MAIS, il reste les acteurs. La désormais parfaite mère américaine est une fois encore ici représentée sous les traits gracieux et doux de l'excellente Jessica Chastain. Et il y a Michaël Shannon, géant paumé et anéanti au visage de plus en plus tourmenté. Il incarne avec une intelligence rare les abîmes de perplexité qui peuvent ravager un homme brusquement rongé par un mal qui le domine et finit par l'envahir.

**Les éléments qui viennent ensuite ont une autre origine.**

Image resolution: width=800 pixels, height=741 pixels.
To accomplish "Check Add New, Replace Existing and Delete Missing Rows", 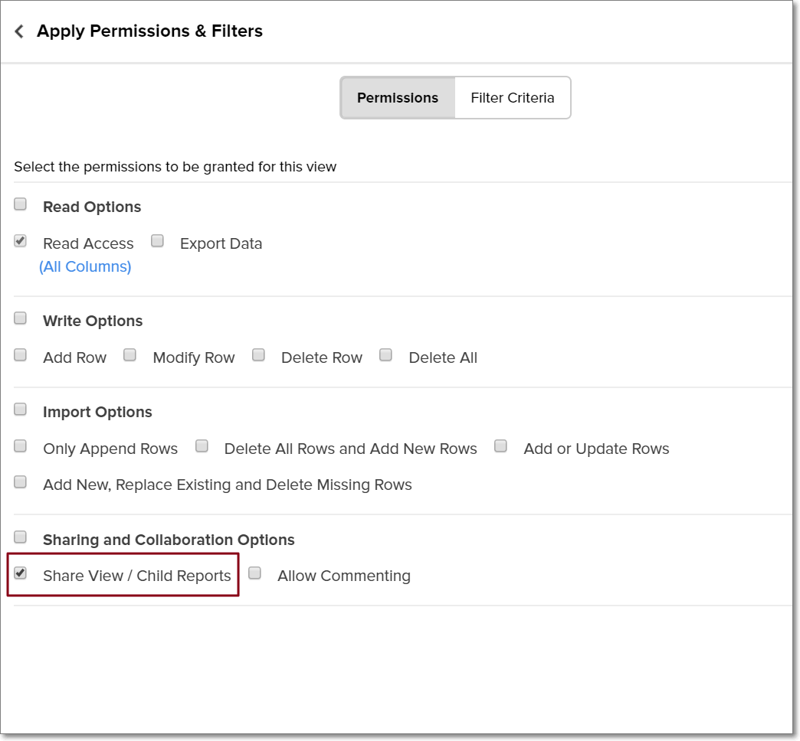I will pos(21,481).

Son impressionnant calme apparent, sa douceur contrôlée, ses larmes de panique, son unique scène de colère qui laisse tout le monde pétrifié sont la pièce maîtresse de ce film qui vaut surtout pour lui.
La tempête extrême va t'elle survenir ou n'est-elle que le fruit de l'aliénation d'un esprit anxieux ? Il faut aller voir le film pour le savoir !
Commentaires
Cà ne me dit rien, mais vraiment rien !
A part l'acteur, y'a pas de quoi s'afoller !
Mais on s'en cogne de savoir si va y avoir apocalypse ou pas, c'est pas ça qui compte ! Damned, Michael ! épouse moi !
t'énerve pas, pense à ta ride du lion !
Qu'elle ait lieu ou pas,
ça a l'air de préoccuper le ptit Jeff non ?
Beaucoup plus intéressant que Snowtown, pour ma part... ou je me suis ennuyé un peu.
Shannon est terrible, j'adore cet acteur... la scène ou il pète les plombs, du grand cinéma !
Take Shelter est mon film de ce début d'année,
Cette semaine : La colline aux coquelicots, et J. Edgar, qui pourrait passer devant.
Ben c'est pas du tout le même thème boubourse !
Pourquoi tu les compares ?
Bon la scène du pétage de plomb est THE SCENE, j'agree.
Mitou, je ne vis plus en attendant Edgar !
je compare pas les 2 films, je compare "comment que j'les ai trouvé et ce qu'ils m'ont apporté", babache.
mais c'est qu'il répondrait l'effronté !
un excellent film de part sa mise en scene, son intelligence, l'interprétation de ses acteurs! Un film long et assez lent, mais utile au final! A voir absolument.
Oui un tantinet TROP long par moments !
J'ai du mal à déterminer si je le préfère à Shotgun Stories, mais c'est du très bon cinéma américain pour commencer l'année.
BEn je ne me pose pas la question vu que Shotgun m'était passé sous le nez... mais ceux qui ont vu les deux, préfèrent le premier il me semble.